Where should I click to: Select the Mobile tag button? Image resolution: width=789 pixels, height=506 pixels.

==

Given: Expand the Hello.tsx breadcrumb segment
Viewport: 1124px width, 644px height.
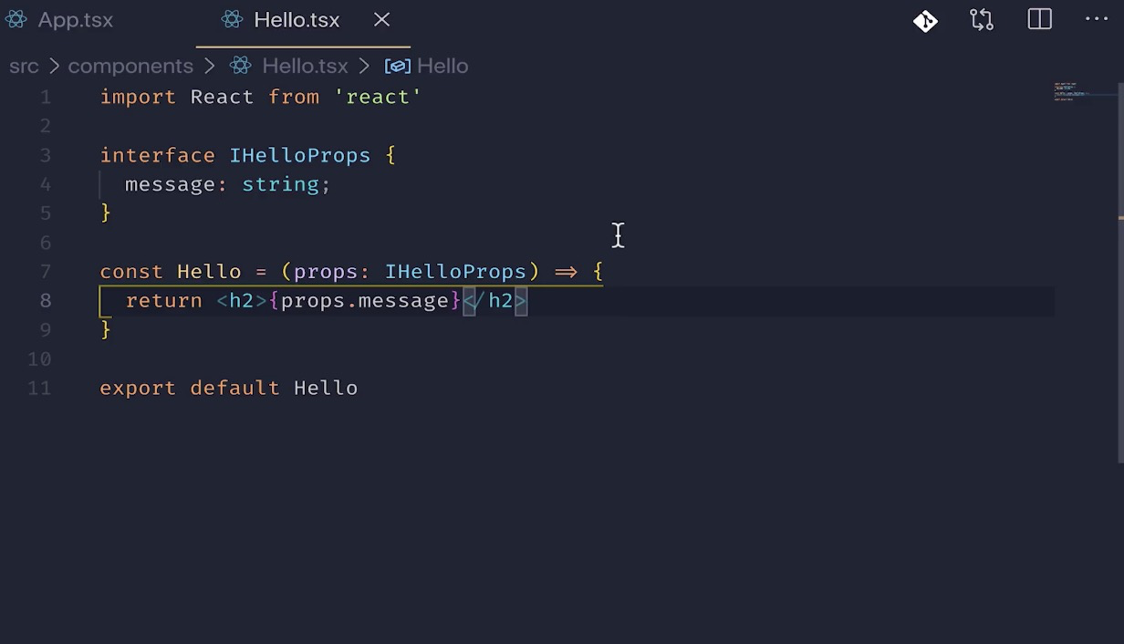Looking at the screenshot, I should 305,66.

* * *

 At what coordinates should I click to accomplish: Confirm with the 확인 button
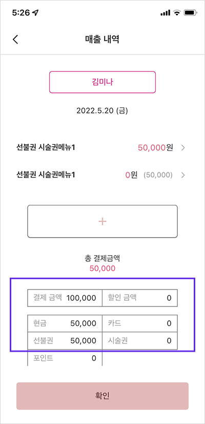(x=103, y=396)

## Aim
Reproduce, word for word, the lines from the one containing "Given: Expand the" through the one containing "Looking at the screenshot, I should 305,66.", including both of those lines. Leave the pictures out.

## Task result
Given: Expand the Hello.tsx breadcrumb segment
Viewport: 1124px width, 644px height.
Looking at the screenshot, I should 305,66.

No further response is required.